In 1822, the Roseau Methodist Chapel was built on this property, and in 1824 the work spread to Marigot after land was secured at Lasoye Point. In 1819, the Methodist Church in Dominica was referred to as “an old wreck against which the waves are perpetually dashing.” The troubles and sufferings persisted despite the efforts of the Societies. In the yard behind the Methodist Church in Roseau are the tombstones erected over the graves of missionaries and their families who died while serving on this island. Inside the church are several tablets commemorating the service of several key laymen.
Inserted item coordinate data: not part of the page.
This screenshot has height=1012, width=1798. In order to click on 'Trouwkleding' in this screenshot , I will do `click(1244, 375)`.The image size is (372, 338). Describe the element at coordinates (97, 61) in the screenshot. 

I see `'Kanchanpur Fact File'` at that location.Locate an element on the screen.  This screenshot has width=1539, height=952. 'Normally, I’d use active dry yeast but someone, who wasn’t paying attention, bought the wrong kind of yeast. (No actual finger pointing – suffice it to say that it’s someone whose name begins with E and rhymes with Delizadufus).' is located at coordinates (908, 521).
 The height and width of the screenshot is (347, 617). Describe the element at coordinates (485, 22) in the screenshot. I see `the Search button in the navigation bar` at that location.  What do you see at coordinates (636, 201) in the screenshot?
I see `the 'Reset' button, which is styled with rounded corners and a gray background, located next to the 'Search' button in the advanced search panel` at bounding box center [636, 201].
During 1959, the Marigot Methodist Church was expanded to house the growing congregation, which became the largest Methodist congregation on the island. In 1960, the erection of a chapel at Clifton was completed. Congregations were also established in Layou, Castle Bruce, Wesley and Hampstead/Calibishie. The congregation at Grand Bay no longer meets. The Methodist Church established Wesley High School for girls in 1926, located in the capital city.